GPS devices are not allowed so the runners have to find their way with printed maps and compasses. In order to check that the runners are roughly sticking to the course, 11 books are distributed as checkpoints. The competitors are given race numbers for each lap and must tear the page from the book that corresponds to their number. At the end of each lap the pages are counted while the runners recharge with food and drink, and tend to their wounds: cracked feet, blistered heels, brier-thrashed calves, and other aches and pains. Returning to the camp is also where many runners give up, which is followed by the playing of taps, as if they died. It is better to give up at the camp because giving up halfway out might require a ten-hour walk just to get back.

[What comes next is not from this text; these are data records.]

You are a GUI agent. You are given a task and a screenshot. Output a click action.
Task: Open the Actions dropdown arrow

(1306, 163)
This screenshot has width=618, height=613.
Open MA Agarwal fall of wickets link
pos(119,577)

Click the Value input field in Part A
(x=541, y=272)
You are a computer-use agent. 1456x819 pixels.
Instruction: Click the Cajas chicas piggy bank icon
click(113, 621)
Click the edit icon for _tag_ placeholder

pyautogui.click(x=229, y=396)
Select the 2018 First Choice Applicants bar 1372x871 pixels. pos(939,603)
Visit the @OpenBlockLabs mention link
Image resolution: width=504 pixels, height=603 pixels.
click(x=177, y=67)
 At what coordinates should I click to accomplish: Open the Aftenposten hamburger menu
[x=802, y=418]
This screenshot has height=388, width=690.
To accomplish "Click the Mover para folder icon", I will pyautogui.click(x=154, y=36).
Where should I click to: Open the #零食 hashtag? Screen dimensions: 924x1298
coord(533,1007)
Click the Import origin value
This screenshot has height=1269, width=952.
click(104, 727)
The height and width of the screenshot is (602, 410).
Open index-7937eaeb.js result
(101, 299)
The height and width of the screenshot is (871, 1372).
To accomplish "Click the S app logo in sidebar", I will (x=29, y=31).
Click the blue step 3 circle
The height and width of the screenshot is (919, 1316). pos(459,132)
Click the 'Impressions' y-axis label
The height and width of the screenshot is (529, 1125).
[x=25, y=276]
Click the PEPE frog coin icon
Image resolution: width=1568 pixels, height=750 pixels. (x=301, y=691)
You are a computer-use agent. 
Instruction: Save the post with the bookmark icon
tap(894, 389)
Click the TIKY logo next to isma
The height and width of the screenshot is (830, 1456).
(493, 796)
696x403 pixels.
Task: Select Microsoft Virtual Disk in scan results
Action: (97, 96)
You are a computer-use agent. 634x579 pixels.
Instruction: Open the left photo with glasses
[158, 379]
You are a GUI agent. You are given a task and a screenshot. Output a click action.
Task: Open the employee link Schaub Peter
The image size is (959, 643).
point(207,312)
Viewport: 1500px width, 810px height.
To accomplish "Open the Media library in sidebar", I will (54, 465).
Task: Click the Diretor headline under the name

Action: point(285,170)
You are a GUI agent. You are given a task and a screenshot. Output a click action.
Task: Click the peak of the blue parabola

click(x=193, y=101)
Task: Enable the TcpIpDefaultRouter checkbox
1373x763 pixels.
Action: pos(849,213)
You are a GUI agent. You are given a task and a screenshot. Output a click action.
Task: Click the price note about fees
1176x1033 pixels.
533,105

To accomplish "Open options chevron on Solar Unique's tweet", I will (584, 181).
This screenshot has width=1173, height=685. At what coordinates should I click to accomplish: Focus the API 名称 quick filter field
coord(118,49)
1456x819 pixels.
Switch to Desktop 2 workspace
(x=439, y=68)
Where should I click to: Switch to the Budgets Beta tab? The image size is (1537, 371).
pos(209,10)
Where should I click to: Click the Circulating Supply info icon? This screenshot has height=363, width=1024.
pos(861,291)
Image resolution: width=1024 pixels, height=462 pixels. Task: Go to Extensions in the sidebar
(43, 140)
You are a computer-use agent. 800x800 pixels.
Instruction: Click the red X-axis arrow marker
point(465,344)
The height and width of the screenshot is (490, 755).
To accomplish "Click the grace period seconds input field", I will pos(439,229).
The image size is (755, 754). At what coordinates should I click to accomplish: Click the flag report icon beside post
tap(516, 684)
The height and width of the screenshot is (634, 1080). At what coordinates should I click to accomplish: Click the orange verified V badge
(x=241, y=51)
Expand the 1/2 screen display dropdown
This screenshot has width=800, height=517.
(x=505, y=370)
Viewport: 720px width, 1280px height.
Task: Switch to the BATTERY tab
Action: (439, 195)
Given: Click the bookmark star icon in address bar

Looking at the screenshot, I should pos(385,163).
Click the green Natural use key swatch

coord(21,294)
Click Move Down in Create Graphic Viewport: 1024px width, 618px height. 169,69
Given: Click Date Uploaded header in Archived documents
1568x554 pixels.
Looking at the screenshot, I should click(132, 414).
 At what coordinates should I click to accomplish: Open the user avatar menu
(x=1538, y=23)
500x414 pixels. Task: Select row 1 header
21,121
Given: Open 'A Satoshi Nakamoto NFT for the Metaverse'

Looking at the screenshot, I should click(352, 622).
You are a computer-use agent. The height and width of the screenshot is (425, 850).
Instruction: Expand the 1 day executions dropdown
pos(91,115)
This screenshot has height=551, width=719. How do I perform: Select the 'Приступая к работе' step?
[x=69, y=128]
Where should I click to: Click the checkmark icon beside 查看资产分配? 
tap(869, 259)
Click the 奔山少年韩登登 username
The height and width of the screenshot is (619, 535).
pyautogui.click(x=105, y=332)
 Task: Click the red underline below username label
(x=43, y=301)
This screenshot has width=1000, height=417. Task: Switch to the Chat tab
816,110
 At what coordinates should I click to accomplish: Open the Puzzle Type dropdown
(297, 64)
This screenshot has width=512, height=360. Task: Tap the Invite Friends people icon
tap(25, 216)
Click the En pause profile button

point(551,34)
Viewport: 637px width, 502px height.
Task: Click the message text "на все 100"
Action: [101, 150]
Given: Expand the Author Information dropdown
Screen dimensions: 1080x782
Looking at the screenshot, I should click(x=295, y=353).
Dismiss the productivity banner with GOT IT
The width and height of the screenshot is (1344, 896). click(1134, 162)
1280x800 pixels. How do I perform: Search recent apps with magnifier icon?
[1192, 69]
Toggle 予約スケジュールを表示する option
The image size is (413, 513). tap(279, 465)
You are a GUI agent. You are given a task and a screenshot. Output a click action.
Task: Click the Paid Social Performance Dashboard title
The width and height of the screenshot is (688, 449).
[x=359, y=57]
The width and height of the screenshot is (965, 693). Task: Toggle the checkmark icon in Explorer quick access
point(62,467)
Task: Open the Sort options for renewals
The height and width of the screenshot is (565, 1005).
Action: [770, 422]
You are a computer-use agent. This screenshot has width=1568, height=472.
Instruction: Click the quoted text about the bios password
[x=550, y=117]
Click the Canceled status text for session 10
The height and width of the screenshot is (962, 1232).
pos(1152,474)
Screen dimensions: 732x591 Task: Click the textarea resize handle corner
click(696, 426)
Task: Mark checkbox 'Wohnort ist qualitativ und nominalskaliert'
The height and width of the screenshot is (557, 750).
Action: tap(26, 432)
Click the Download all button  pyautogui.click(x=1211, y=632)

While the odds of completing the entire race are against the majority of the runners (some years nobody finishes) many come for the “fun run” a term typically tagged to the kids’ mile run, often held at local 5K events, but here translates as three-loops, about three marathons through the various areas named for their grueling features including Pillars of Doom, Checkmate Hill, Son of a Bitch Ditch, and Testicle Spectacle.

The humor of these names (like the titles of the books that change each year to taunt the runner in some way) is introduced from the start of the documentary. In an early scene, the off-camera interviewer sees the fuel gauge on E and asks Lake, who is driving the old truck, about their fuel status. He explains:

"E" means excellent and "F" means you are fucked.